I did say that indeed. Am I to conclude doing so was stupid? If so I would find that very rude.

(For what it's worth I was trying to understand what astrange meant by "it has exceptions which are a bad language feature, and typed throws which are a worse one" and offering that characterization as a way of trying to tease out exactly what he/she meant. Your response contains many interesting points and I would otherwise be interested in discussing with you further, but I'm not too inclined to now that you have suggested you might think I'm stupid.)

They don't get stack traces, for one. (That's arguably the biggest problem with Rust: .unwrap() gives you a stack trace, but has problems; whereas ? erases your stack trace.)

In principle, static analysis could identify unhandled exceptions, then trace the exception, then make that information available to the top-level "Err returned from main" handler. In practice, that's never going to happen in Rust.

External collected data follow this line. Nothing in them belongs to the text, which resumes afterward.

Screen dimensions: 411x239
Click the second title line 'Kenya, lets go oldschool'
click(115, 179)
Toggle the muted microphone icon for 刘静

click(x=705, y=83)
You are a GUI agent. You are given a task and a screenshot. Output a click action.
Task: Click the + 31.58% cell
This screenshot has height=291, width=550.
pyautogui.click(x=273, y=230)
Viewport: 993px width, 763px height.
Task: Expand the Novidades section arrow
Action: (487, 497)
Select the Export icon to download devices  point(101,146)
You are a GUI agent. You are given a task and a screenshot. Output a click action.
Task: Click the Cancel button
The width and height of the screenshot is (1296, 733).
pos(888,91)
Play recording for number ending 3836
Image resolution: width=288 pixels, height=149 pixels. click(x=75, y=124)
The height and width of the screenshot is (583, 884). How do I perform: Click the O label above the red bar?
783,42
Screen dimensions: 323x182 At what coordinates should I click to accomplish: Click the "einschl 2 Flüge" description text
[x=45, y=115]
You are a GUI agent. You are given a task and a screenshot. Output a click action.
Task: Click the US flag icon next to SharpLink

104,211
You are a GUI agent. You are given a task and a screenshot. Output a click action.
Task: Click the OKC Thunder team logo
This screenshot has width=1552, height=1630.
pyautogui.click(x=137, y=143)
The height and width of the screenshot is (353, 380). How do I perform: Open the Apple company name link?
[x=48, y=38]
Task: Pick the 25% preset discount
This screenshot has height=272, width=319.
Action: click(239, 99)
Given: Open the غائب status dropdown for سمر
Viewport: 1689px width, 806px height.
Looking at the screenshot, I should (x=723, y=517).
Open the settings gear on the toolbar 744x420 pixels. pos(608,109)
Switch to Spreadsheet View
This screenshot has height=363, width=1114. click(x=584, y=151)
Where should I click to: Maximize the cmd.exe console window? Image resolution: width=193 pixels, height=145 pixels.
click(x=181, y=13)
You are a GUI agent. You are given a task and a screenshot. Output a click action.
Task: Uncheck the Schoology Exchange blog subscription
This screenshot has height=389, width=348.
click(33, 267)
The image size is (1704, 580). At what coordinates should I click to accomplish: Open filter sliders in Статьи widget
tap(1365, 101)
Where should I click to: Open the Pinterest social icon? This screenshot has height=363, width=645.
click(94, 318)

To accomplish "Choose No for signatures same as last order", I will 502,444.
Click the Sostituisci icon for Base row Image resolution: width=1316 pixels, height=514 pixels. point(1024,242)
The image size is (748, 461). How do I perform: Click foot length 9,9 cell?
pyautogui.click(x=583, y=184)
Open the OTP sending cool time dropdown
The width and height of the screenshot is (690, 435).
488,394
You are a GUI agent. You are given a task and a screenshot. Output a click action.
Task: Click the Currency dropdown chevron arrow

Sum types can have stack traces by adding a stack trace on creation. `Result<(), &'static str>` does not have a stack trace, but `Result<(), std::backtrace::Backtrace>` sure does. YMMV as to whether it makes sense to do that in any particular circumstance.
Sure, if your definition of exceptions includes "must include a stack trace", then sum types can't simulate exceptions. But by that definition Haskell hasn't had exceptions until the last year or two. You might agree with that (I don't) but I'm trying to understand astrange, who said "[Haskell] has exceptions which are a bad language feature, and typed throws which are a worse one". It seems doubtful that "having a stack trace" is part of what he/she considers bad about exceptions, so that aspect is probably not relevant to my line of questioning. What exactly is bad about exceptions? That's the point of me forking off this thread. So far no one has offered an answer.